LEAP 4th grade math — word problems with fractions keep tripping her up
My daughter is in 4th grade and we just got her LEAP practice results back — she scored in the approaching basic range on math, which was a surprise because she usually does fine on classroom tests. She got around 54% on the practice assessment, and her teacher says LEAP math questions are more application-focused than school unit tests. I'm trying to figure out where the gaps are before the actual assessment in April.
Looking at the breakdown, fractions and measurement conversion are the weak spots. She can add and subtract fractions fine on worksheets but gets confused when the question is embedded in a word problem or has multiple steps. We've been doing about 30 minutes of math practice every evening for 3 weeks and I'm not sure it's moving the needle enough.
Has anyone worked with a 4th grader specifically on LEAP math prep? I'm wondering whether to find a tutor who knows Louisiana standards specifically or if the general Khan Academy approach covers what LEAP actually tests. She's not a kid who does well under time pressure, so I also want to make sure she's getting some timed practice in.
Word problems with multi-step fractions are genuinely hard for most 4th graders. What worked for us was having my kid narrate the problem out loud before writing anything. Slowed her down enough to catch where she was losing track of what was actually being asked.
A tutor who knows Louisiana standards specifically is worth it if you can find one. LEAP has specific reporting categories and a tutor who knows which ones are weighted more heavily can make prep way more targeted than general math review.

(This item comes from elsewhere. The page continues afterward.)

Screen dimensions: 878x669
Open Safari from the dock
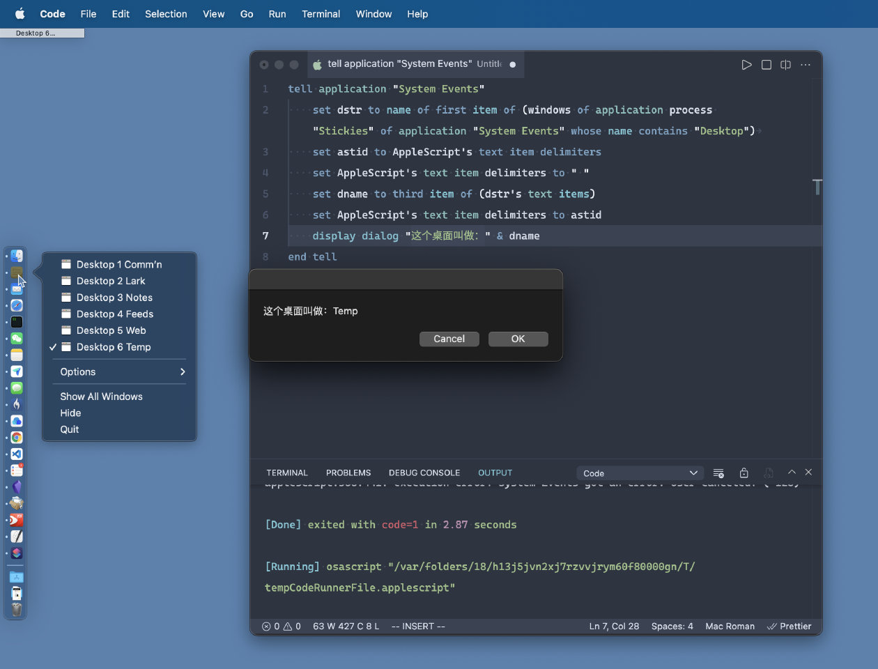(x=17, y=305)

The Khan Academy 4th grade math path covers almost everything on LEAP but doesn't use the same question format. I supplemented with LEAP-specific practice packets from the Louisiana DOE website and my son's scores jumped 18 points over 6 weeks. Those state packets are free and the question style is much closer to the real thing.
30 minutes a night is good but timed practice is essential if test anxiety is part of it. We did 10-minute timed sprints twice a week alongside the regular practice. My son got more comfortable with the clock pressure over about 4 weeks.